C’est à cette époque que nous faisons connaissance. Il me fait voir nos premières correspondances, les lettres qu’il a gardées, j’hallucine ! A l’époque, il n’y a pas internet et les fanzines sont légion. Il ne jette rien et entasse depuis toujours des documents divers et pas seulement des disques. C’est aussi un passionné de fanzines. Il est même, depuis 1996, rédacteur dans le célèbre magazine Presto. C’est lui qui chronique et fait des interviews des groupes les plus déglingués et les plus underground. Sa maison, c’est la caverne d’Ali Baba. Encore aujourd’hui, et je l’ai vu de mes yeux, il n’y a pas une seule pièce dans laquelle on ne trouve pas des milliers de disques ou des centaines de revues. Parfois, on ne peut pénétrer tellement les cartons s’entassent. C’est comme un déménagement qui s’habille - Mais Greg ne partira pas… Cette maison c’est aussi sa vie ! Le personnage est tellement attachant qu’il est aimé et respecté de tous les passionnés de hardcore, de noise et de musiques triturées. Tout le monde connait Greg dans la scène ! Quand on dit que les gens du nord ont du coeur, il en est le parfait exemple. Sa passion dévorante l’a même un peu consumé de l’intérieur, c’est un peu flippant à voir parfois.
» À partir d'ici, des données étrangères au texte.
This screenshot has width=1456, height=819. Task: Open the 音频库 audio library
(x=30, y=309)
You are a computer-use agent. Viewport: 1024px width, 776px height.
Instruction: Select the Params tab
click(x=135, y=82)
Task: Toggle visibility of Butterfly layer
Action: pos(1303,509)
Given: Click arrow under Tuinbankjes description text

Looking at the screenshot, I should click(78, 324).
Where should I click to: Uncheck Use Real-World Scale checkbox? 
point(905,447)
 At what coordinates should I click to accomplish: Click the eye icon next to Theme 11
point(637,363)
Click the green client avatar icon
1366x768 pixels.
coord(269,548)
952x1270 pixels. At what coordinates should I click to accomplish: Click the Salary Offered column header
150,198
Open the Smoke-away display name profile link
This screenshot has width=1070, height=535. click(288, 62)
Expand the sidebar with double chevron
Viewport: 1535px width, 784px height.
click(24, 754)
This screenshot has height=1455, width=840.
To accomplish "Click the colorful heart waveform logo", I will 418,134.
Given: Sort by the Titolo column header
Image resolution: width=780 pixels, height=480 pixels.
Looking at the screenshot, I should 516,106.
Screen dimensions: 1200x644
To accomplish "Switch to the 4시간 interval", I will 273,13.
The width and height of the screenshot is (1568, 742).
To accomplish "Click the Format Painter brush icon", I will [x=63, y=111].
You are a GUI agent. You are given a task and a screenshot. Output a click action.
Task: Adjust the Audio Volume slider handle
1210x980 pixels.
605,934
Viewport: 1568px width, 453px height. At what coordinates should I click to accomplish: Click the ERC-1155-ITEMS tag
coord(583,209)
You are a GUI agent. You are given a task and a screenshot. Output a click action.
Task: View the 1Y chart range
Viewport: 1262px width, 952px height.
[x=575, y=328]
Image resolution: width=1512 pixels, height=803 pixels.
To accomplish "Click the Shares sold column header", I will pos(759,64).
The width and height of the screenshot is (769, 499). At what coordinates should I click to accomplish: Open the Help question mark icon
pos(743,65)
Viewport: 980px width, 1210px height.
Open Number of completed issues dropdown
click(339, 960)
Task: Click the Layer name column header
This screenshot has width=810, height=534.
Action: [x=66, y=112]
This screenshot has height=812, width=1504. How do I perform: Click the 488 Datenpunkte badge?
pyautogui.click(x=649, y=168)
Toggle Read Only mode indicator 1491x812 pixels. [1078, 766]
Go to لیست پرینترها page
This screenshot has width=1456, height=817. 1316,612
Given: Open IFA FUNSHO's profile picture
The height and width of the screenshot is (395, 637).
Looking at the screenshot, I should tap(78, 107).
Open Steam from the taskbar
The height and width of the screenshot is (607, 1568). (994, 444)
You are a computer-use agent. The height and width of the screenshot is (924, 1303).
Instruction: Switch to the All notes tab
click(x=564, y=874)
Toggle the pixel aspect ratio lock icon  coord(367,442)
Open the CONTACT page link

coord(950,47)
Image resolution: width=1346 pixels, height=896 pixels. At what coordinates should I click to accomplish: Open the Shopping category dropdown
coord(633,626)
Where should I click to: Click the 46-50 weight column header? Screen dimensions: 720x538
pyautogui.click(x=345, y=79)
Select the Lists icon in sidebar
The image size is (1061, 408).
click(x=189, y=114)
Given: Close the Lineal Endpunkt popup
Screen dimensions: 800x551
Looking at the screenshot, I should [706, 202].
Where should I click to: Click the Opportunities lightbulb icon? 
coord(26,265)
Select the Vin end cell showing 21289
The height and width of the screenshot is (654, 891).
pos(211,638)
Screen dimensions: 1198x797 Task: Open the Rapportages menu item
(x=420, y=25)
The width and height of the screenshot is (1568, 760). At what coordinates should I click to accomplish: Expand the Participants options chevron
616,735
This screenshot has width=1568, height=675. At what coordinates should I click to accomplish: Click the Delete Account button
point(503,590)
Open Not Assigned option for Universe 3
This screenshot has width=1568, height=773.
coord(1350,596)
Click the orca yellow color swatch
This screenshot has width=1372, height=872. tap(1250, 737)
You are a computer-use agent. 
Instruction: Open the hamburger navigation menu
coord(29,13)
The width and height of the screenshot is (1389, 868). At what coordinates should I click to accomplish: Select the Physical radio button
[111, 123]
Les mecs comme lui mettent tout leur argent et consacrent leur vie pour sortir les disques, animer des émissions de radio, organiser des concerts et des tournées pour promouvoir la scène alternative. Greg, c’est tout ça ! Quand on lui demande de parler de ses projets, ça bouillonne !

« Je vais sortir prochainement le nouvel album de MINUS LOUIS XVI (jazz expérimental noise), FEROCES (post rock-noise), MERCURE (sludge rock), MESSIEURS (noise – garage – lo-fi ), CHARBON (math rock – post rock), ENDLESS DIVE (post noise - math rock)… »

On est dans un bar du centre de Lille, il me parle de projets de fanzines et de livre, ça part dans tous les sens, je ne comprends pas toujours ce qu’il me dit. Il ne s’arrête plus de parler, une vraie pile électrique.

« J’ai également deux nouveaux projets d’écriture. Depuis quelques années, je me suis mis à écrire ma propre biographie. Je suis très surpris que parmi les gens que j’ai rencontrés durant plus de trente ans, très peu se sont consacrés à l’écriture pour raconter leur expérience à travers la musique et leur vie. Car les musiques que nous aimons, ce n’est pas elles qui viennent à nous mais c’est nous qui devons aller vers elles. Des gens font des blogs mais je reste encore pour le format papier. Ça reste !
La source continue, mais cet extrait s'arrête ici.